Мистер Кэмпион заговорил не сразу.

“Это были преувеличенные времена”, - сказал он наконец. “Они тоже сбивали с толку, особенно ребенка, но у тебя нет доказательств этой маленькой фантазии, ты знаешь. Это не очень… что ж, очень хорошая история, как ты думаешь? Я имею в виду, чтобы рассказать.”

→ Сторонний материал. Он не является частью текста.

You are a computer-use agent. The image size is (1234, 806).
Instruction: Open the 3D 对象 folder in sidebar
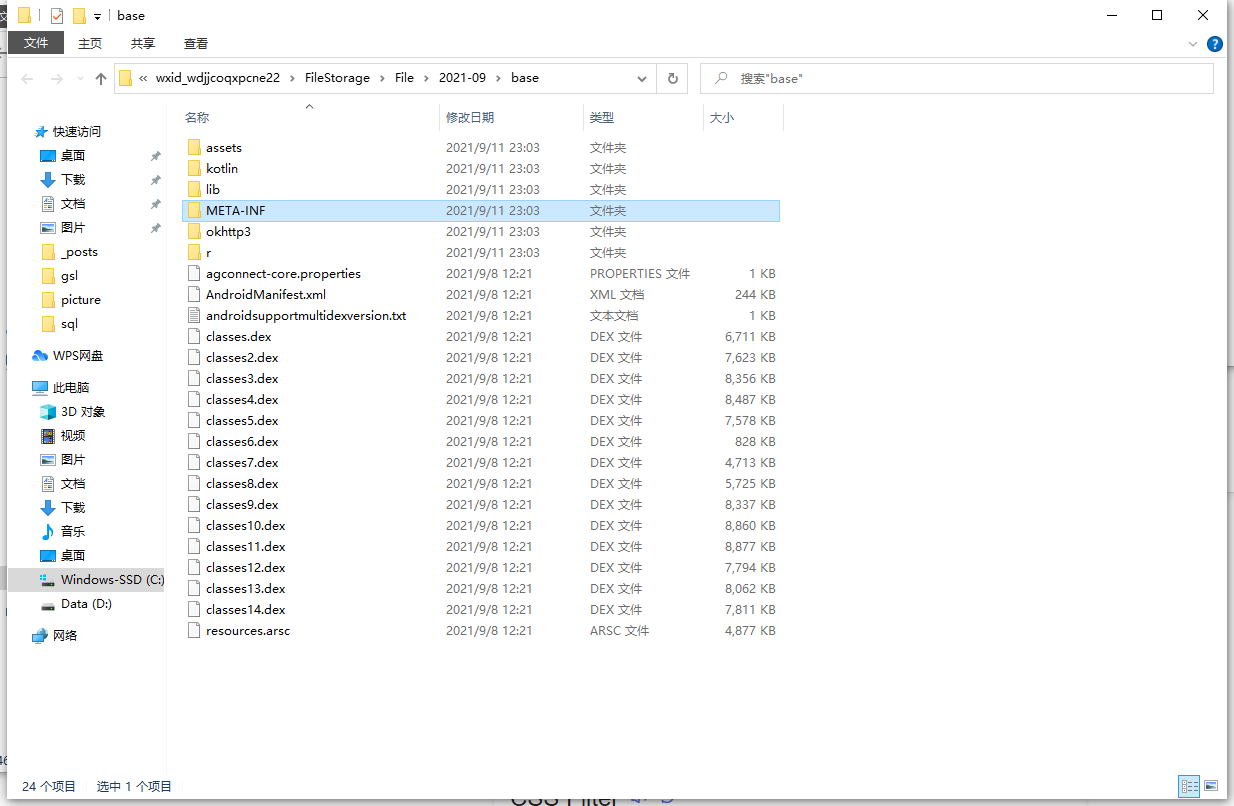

“Я расскажу это, если захочу”. Агрессивность Тобермана была беззастенчивой. “Одно из огромных преимуществ того, что я не Родня, заключается в том, что я могу быть настолько ‘грязно-белой’, насколько мне нравится. У меня нет кодекса, которому я должна соответствовать. Я думаю, что юный Тим зануда, и я думаю, что он съел гораздо больше, чем положено на его долю подливки, так почему бы мне не рассказать факты о его происхождении, если это доставит мне хоть какое-то удовлетворение? Все остальное досталось ему в золотой оправе и бесплатно! Отец его девочки, должно быть, стоит миллион. Миллион. И она - единственный ребенок ”.